# START OF Working data

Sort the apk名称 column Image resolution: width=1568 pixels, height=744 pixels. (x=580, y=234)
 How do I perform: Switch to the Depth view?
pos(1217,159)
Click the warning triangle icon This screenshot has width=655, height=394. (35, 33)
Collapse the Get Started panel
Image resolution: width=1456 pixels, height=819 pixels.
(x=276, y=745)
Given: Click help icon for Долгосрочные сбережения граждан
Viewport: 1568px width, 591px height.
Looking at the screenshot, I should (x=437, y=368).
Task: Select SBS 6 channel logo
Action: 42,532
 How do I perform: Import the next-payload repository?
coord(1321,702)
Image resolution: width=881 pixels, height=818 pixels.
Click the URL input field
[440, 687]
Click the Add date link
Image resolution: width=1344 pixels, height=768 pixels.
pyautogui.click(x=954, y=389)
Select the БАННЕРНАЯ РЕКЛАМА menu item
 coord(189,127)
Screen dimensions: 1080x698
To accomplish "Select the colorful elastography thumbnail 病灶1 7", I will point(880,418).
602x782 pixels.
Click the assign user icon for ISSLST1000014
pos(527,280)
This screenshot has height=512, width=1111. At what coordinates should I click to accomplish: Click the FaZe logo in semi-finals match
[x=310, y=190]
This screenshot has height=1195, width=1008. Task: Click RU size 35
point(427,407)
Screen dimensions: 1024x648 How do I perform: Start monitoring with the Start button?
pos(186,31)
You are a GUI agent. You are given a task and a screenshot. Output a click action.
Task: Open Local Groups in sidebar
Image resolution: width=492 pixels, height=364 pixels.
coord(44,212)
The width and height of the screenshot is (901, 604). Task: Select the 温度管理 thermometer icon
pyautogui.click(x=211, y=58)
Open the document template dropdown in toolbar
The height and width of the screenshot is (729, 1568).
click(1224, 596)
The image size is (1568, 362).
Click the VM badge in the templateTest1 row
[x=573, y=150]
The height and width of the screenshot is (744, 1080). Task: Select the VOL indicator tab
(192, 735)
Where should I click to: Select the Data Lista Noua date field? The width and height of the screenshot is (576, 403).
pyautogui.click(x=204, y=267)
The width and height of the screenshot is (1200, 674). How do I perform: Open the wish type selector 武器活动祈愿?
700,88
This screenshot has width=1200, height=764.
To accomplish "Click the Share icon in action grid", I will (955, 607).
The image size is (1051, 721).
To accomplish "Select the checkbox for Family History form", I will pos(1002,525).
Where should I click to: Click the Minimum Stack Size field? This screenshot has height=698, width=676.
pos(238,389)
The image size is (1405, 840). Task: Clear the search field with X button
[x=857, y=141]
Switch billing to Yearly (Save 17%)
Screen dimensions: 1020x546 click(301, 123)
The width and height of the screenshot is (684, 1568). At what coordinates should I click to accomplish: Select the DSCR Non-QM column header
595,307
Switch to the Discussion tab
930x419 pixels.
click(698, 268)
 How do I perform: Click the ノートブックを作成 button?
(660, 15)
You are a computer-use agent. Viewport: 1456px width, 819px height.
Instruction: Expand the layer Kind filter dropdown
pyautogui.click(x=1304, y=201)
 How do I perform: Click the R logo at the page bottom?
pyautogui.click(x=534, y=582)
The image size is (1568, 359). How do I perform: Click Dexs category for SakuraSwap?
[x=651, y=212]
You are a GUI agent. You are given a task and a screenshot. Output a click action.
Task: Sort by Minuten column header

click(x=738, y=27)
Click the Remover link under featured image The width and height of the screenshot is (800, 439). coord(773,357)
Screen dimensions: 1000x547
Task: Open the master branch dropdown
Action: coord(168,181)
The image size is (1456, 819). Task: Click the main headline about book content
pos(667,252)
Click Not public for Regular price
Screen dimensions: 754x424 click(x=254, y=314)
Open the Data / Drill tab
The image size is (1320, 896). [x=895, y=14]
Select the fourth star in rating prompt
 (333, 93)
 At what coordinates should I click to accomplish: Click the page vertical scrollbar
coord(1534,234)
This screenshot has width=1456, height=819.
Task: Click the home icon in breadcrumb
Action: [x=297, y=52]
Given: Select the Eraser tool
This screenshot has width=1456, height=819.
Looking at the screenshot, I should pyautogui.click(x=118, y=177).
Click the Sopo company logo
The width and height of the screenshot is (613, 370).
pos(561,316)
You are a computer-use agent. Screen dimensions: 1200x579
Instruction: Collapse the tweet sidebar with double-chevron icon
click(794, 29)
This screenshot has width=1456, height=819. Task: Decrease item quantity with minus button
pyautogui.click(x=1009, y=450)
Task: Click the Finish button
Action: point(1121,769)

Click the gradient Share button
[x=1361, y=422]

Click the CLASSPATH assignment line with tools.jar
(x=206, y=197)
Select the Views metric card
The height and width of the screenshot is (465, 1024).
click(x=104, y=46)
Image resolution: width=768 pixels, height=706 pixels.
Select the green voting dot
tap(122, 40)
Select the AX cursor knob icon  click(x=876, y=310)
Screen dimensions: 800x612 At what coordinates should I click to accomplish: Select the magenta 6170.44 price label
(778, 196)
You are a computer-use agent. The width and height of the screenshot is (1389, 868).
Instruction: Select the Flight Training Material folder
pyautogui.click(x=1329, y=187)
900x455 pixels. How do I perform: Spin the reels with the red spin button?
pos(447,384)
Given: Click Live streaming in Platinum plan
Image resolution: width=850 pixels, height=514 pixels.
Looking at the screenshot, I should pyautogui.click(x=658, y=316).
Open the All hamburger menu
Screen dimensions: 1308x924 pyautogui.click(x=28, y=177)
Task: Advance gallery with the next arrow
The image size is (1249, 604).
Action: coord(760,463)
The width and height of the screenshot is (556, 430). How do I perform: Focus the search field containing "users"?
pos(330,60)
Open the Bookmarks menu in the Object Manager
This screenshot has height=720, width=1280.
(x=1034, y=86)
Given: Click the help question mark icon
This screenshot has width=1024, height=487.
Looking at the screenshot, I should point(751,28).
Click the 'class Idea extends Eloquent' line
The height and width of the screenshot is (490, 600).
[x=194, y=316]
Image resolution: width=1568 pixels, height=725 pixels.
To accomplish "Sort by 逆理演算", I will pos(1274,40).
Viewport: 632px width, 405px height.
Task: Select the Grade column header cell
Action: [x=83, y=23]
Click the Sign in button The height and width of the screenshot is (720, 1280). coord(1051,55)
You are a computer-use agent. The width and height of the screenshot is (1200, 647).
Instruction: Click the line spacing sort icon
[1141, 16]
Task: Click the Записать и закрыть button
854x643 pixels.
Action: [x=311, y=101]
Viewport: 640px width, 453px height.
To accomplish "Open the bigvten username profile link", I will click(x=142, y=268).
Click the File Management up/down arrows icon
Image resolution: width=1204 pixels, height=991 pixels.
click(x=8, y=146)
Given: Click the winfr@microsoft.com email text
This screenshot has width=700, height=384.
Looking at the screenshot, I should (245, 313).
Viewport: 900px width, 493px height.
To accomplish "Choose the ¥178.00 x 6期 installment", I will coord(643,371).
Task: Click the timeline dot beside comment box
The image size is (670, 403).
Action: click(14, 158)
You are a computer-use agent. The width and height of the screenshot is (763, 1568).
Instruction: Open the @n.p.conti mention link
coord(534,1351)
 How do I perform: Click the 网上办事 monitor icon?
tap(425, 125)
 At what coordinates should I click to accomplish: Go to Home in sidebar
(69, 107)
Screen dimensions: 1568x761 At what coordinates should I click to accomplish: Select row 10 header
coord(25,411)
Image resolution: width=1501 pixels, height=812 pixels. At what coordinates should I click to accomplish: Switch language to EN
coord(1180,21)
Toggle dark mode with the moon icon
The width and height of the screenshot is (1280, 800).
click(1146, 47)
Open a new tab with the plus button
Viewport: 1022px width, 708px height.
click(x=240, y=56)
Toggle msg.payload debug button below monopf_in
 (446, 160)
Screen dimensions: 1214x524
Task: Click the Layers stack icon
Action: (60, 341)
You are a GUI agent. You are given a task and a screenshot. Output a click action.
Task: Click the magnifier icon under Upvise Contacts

# END OF Working data

Exercise
Convert the items, from the line with "You are a computer-use agent. Screen" to the line with "[x=194, y=316]", into a Markdown table with the columns Row and Text. Number each line in Row, put the line itself in Text, and skip blank lines.

Solution
| Row | Text |
|---|---|
| 1 | You are a computer-use agent. Screen dimensions: 1200x579 |
| 2 | Instruction: Collapse the tweet sidebar with double-chevron icon |
| 3 | click(794, 29) |
| 4 | This screenshot has width=1456, height=819. Task: Decrease item quantity with minus button |
| 5 | pyautogui.click(x=1009, y=450) |
| 6 | Task: Click the Finish button |
| 7 | Action: point(1121,769) |
| 8 | Click the gradient Share button |
| 9 | [x=1361, y=422] |
| 10 | Click the CLASSPATH assignment line with tools.jar |
| 11 | (x=206, y=197) |
| 12 | Select the Views metric card |
| 13 | The height and width of the screenshot is (465, 1024). |
| 14 | click(x=104, y=46) |
| 15 | Image resolution: width=768 pixels, height=706 pixels. |
| 16 | Select the green voting dot |
| 17 | tap(122, 40) |
| 18 | Select the AX cursor knob icon  click(x=876, y=310) |
| 19 | Screen dimensions: 800x612 At what coordinates should I click to accomplish: Select the magenta 6170.44 price label |
| 20 | (778, 196) |
| 21 | You are a computer-use agent. The width and height of the screenshot is (1389, 868). |
| 22 | Instruction: Select the Flight Training Material folder |
| 23 | pyautogui.click(x=1329, y=187) |
| 24 | 900x455 pixels. How do I perform: Spin the reels with the red spin button? |
| 25 | pos(447,384) |
| 26 | Given: Click Live streaming in Platinum plan |
| 27 | Image resolution: width=850 pixels, height=514 pixels. |
| 28 | Looking at the screenshot, I should pyautogui.click(x=658, y=316). |
| 29 | Open the All hamburger menu |
| 30 | Screen dimensions: 1308x924 pyautogui.click(x=28, y=177) |
| 31 | Task: Advance gallery with the next arrow |
| 32 | The image size is (1249, 604). |
| 33 | Action: coord(760,463) |
| 34 | The width and height of the screenshot is (556, 430). How do I perform: Focus the search field containing "users"? |
| 35 | pos(330,60) |
| 36 | Open the Bookmarks menu in the Object Manager |
| 37 | This screenshot has height=720, width=1280. |
| 38 | (x=1034, y=86) |
| 39 | Given: Click the help question mark icon |
| 40 | This screenshot has width=1024, height=487. |
| 41 | Looking at the screenshot, I should point(751,28). |
| 42 | Click the 'class Idea extends Eloquent' line |
| 43 | The height and width of the screenshot is (490, 600). |
| 44 | [x=194, y=316] |